Extract provided Start Marker

# Kava banned from sale in Canada



## Guest (Aug 21, 2002)

http://www.globeandmail.com/servlet/Articl...BN/breakingnews


----------



## PeacefulHart (Jun 26, 2002)

Thank you for the warning, NDGSTN I think it's high time the public realized that just because something is "natural" doesn't meant that it's safe.


----------



## kamie (Sep 14, 2002)

I'm a little late in the posting here but I wanted to comment. I think it's a far good thing that Kava has been banned from sale.I am a person who IS a holistic practitioner and I even owned an herb store. I took Kava off my shelves YEARS ago and I never recomend that stuff to anyone.It is a mild hallucinogen that was used as a ritual herb to promote visions and mystical experiences.In short, it's an herb that no one should take especially when operating machinery or driving.It's sad that so many people think that just because something is a plant that it is safe.Plants and suppliments are big medicine and it's important to explore all the indications and contraindications before using plants and suppliments for assistence in our bodies.Also, be especially careful when a plant substance gets a big push as a cureall.That means that someone has put a lot of money into "research" to prove a substance as helpful to a real medical condition.Unfortunately the line between herbs and pharmeceuticals is a little grey and that kind of thing can have both good and bad consequences.I find it interesting that some things I have read about lately seem to conveniently over look the traditional words of caution in plant use when touting the great benefits of the all natural experience.I believe that with our personal healing that we must always be inquisitive enough to question the latest authority.Being in charge of our own health is a never ending study and work in progress.Just my two cents.Kamie


----------

Extract provided End Marker

**Work task**
In the thread on the kava ban in Canada, what does kamie say was done with Kava years ago?

Data extracts Start Marker

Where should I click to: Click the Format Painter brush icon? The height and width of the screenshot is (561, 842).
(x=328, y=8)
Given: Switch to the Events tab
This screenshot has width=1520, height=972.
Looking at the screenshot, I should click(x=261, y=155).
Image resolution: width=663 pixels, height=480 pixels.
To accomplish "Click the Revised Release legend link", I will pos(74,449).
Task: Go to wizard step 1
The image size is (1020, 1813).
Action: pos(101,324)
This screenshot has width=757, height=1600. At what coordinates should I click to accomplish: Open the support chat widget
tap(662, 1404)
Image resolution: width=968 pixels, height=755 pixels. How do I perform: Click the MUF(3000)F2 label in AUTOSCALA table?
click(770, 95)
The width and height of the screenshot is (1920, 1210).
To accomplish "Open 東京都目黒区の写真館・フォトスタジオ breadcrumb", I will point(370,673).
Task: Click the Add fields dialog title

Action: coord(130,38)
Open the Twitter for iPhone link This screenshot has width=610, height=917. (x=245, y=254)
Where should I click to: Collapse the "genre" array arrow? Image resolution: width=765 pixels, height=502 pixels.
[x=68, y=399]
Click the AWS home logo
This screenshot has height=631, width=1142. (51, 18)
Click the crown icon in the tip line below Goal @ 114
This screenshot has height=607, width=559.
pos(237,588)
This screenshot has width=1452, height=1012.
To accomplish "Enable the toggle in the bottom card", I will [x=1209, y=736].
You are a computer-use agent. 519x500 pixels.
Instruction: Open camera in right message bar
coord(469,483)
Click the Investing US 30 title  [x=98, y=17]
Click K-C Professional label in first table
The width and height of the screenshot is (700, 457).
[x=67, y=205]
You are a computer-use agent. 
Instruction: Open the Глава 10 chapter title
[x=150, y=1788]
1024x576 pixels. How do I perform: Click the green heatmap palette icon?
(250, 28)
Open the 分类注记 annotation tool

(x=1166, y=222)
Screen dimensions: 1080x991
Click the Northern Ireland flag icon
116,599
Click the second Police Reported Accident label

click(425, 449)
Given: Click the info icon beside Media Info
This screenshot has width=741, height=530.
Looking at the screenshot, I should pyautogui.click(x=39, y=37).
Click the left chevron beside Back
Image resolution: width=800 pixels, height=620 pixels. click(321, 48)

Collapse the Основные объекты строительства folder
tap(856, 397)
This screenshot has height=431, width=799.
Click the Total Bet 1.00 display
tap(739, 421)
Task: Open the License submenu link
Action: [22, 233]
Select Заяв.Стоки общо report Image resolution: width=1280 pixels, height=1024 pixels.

Data extracts End Marker

**Your response**
Kamie took Kava off the shelves of the herb store years ago.